Astrochemistry

Resolving Desorption Of Complex Organic Molecules In A Hot Core: Transition From Non-thermal To Thermal Desorption Or Two-step Thermal Desorption?

By Keith Cowing
astro-ph.GA
June 22, 2022
Filed under
Resolving Desorption Of Complex Organic Molecules In A Hot Core: Transition From Non-thermal To Thermal Desorption Or Two-step Thermal Desorption?
Continuum maps at 242 GHz (Sánchez-Monge et al. 2017) shown in colour scale and at 99.2 GHz (ReMoCA) shown with teal contours. The contour steps start at 4σ and then increase by a factor of 2 with σ = 0.4 K the rms noise level of the continuum map at 99.2 GHz. The black cross shows the phase centre of the ReMoCA observations. The white cross shows the intensity-weighted 3 mm continuum peak determined in this work. Orange crosses indicate 1.3 mm continuum sources from Sánchez-Monge et al. (2017), cyan crosses the continuum peaks of the hot cores N1 and N2 as well as the line density peak of N3 reported by Bonfand et al. (2017) on the basis of the EMoCA survey at 1.600 resolution, and pink crosses HII regions reported by Gaume et al. (1995) (K1–K6, K9.69) and De Pree et al. (2015) (K7) with the VLA. The black box indicates the region for which spectral indices are determined as shown in Fig. 2. The respective synthesised beams for both maps are shown in the lower right corner.

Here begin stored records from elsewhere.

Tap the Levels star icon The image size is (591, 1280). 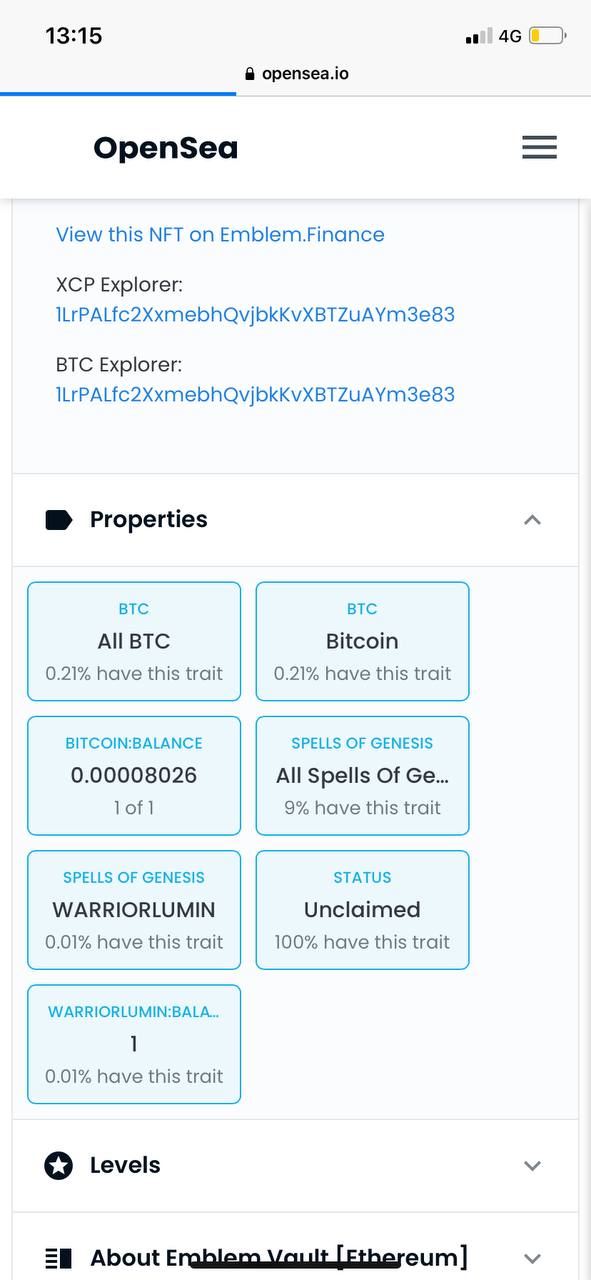click(x=59, y=1165)
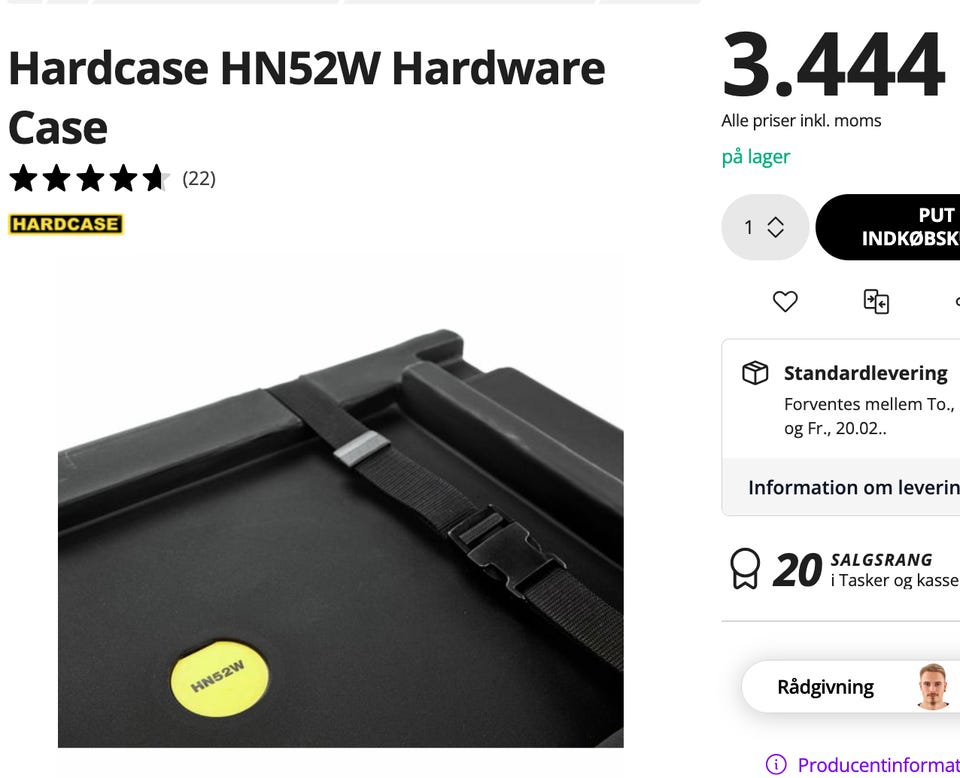Viewport: 960px width, 778px height.
Task: Click the Standardlevering package icon
Action: (x=755, y=373)
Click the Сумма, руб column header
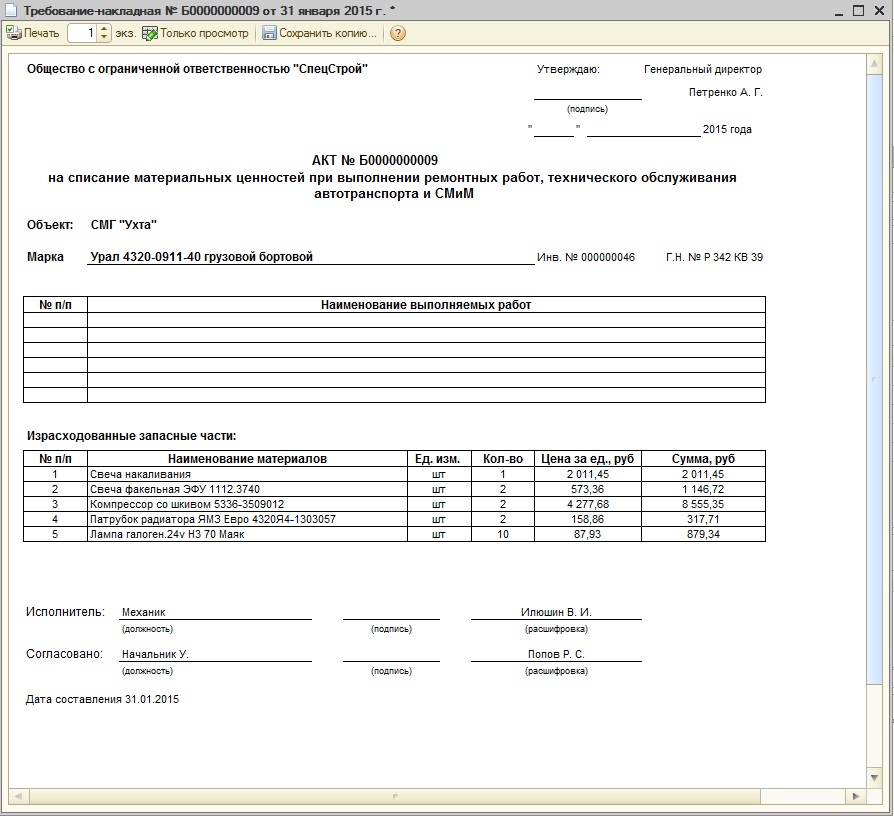Image resolution: width=894 pixels, height=816 pixels. [703, 459]
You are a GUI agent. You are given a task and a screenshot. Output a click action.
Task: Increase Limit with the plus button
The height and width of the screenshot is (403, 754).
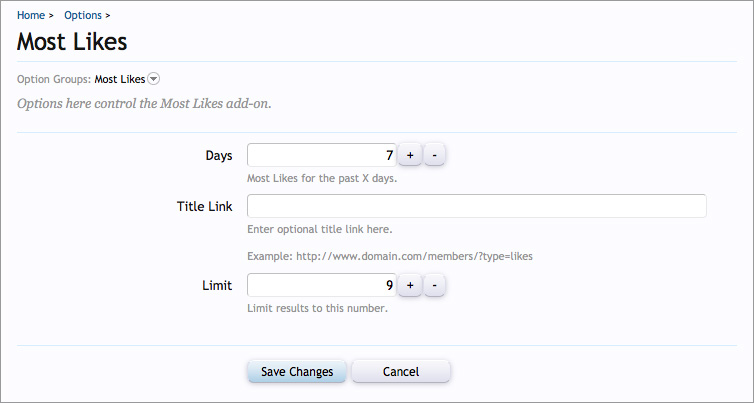[x=410, y=285]
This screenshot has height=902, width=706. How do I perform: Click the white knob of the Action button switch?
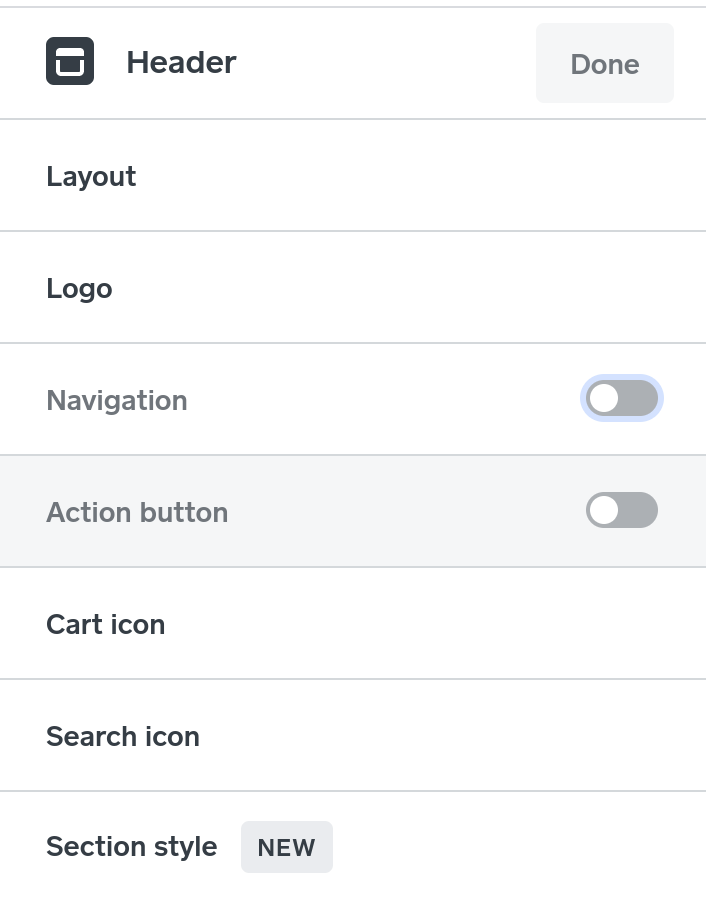[x=604, y=511]
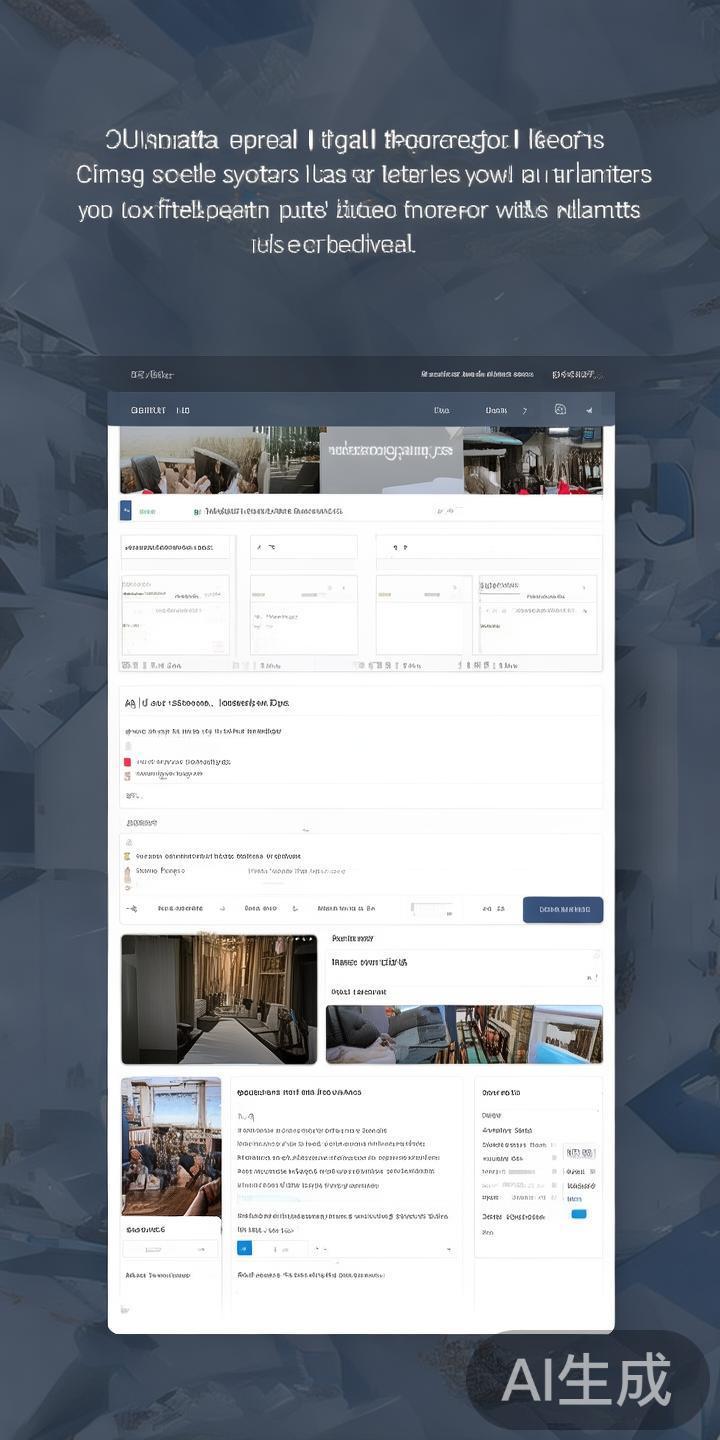
Task: Click the number indicator beside the nav menu items
Action: pos(524,410)
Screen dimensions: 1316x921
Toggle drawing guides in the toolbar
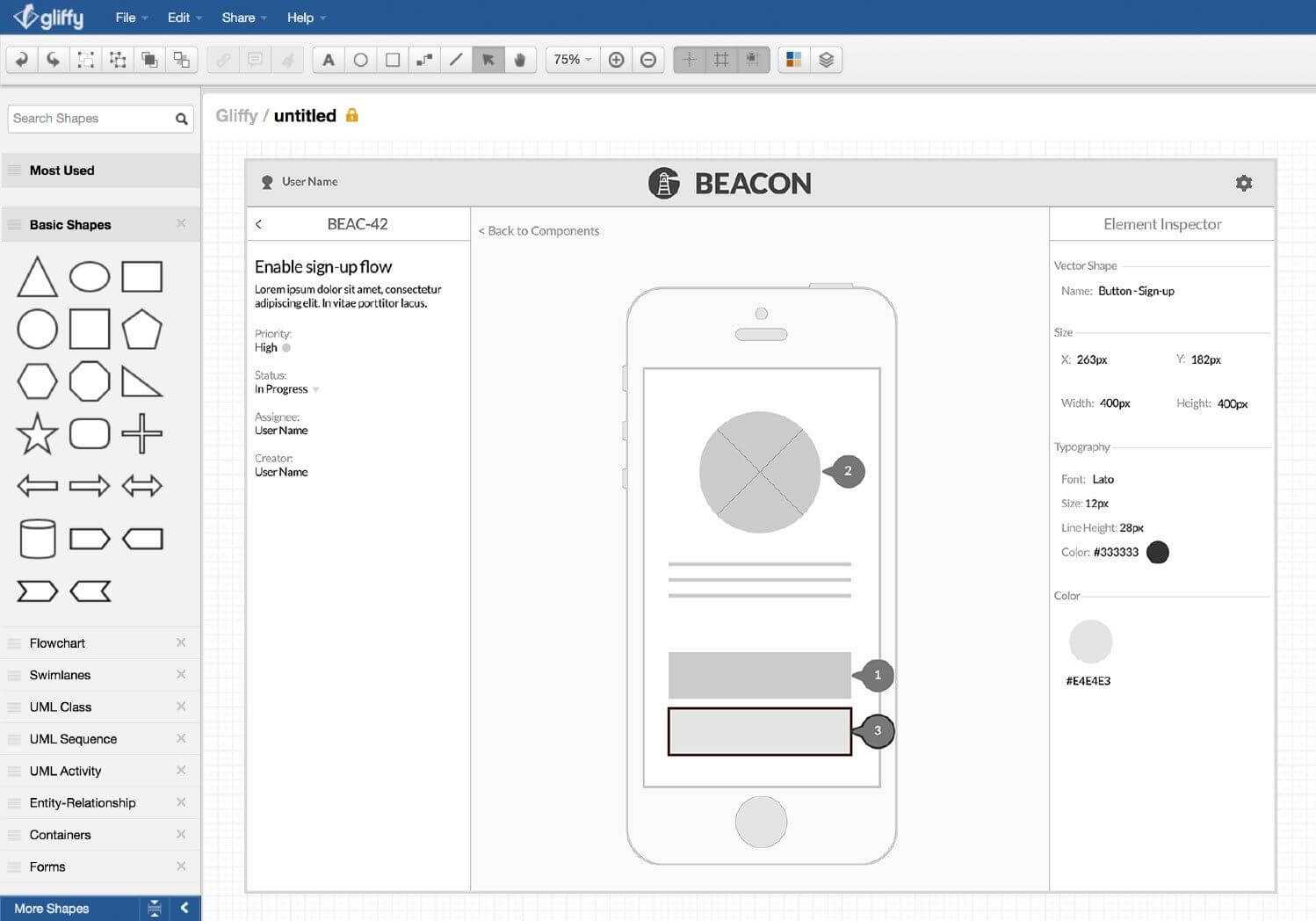pyautogui.click(x=690, y=59)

Using the high angular resolution provided by the ALMA interferometre we want to resolve the COM emission in the hot molecular core Sagittarius B2(N1) and thereby shed light on the desorption process of Complex Organic Molecules (COMs) in hot cores.

We use data taken as part of the 3 mm spectral line survey Re-exploring Molecular Complexity with ALMA (ReMoCA) to investigate the morphology of COM emission in Sagittarius B2(N1). Spectra of ten COMs are modelled under the assumption of LTE and population diagrams are derived for positions at various distances to the south and west from the continuum peak. Based on this analysis, resolved COM rotation temperature and COM abundance profiles are derived. Based on the morphology, a rough separation into O- and N-bearing COMs can be done. Temperature profiles are in agreement with expectations of protostellar heating of an envelope with optically thick dust.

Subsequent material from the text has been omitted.